### PROBLEM DETAILS
Only the lines from the line containing "Click the left-right" to the end of the entries, both included, belong in your answer, and each must match exactly.

### GIVEN DATA
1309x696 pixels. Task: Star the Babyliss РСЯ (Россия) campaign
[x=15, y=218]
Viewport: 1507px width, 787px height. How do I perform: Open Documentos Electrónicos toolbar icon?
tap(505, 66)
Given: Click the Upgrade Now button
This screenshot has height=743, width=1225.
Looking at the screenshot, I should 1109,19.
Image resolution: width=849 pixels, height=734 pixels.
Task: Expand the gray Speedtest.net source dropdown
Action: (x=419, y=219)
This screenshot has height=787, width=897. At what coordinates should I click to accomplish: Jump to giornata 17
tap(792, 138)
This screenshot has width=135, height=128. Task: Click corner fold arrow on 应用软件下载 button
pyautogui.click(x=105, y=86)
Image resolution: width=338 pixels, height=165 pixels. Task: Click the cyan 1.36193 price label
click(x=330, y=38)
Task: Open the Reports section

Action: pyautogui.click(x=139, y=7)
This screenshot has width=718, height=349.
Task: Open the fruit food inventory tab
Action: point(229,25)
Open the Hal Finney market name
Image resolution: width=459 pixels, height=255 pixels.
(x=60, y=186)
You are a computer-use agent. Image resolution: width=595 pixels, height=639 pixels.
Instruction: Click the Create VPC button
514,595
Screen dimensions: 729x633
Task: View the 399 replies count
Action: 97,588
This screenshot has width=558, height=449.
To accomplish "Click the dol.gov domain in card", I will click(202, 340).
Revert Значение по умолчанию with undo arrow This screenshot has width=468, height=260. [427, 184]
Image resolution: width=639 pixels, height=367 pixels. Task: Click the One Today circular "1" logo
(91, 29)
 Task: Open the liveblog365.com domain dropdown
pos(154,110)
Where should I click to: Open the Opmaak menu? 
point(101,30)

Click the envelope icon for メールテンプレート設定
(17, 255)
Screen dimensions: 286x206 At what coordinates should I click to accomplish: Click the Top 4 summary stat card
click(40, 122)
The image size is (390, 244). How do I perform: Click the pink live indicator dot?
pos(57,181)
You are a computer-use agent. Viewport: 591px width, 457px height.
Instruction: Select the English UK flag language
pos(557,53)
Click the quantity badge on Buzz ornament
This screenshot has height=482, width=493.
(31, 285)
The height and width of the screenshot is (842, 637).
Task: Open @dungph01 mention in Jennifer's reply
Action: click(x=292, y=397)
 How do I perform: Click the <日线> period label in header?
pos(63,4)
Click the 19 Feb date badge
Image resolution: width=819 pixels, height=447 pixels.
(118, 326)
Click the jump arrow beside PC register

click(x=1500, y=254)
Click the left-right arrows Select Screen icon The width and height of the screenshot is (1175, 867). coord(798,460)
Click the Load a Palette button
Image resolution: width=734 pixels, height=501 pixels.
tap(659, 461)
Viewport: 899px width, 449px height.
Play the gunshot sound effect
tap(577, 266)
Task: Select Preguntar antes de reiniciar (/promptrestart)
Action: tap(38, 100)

### ANSWER SECTION
Click the left-right arrows Select Screen icon The width and height of the screenshot is (1175, 867). coord(798,460)
Click the Load a Palette button
Image resolution: width=734 pixels, height=501 pixels.
tap(659, 461)
Viewport: 899px width, 449px height.
Play the gunshot sound effect
tap(577, 266)
Task: Select Preguntar antes de reiniciar (/promptrestart)
Action: tap(38, 100)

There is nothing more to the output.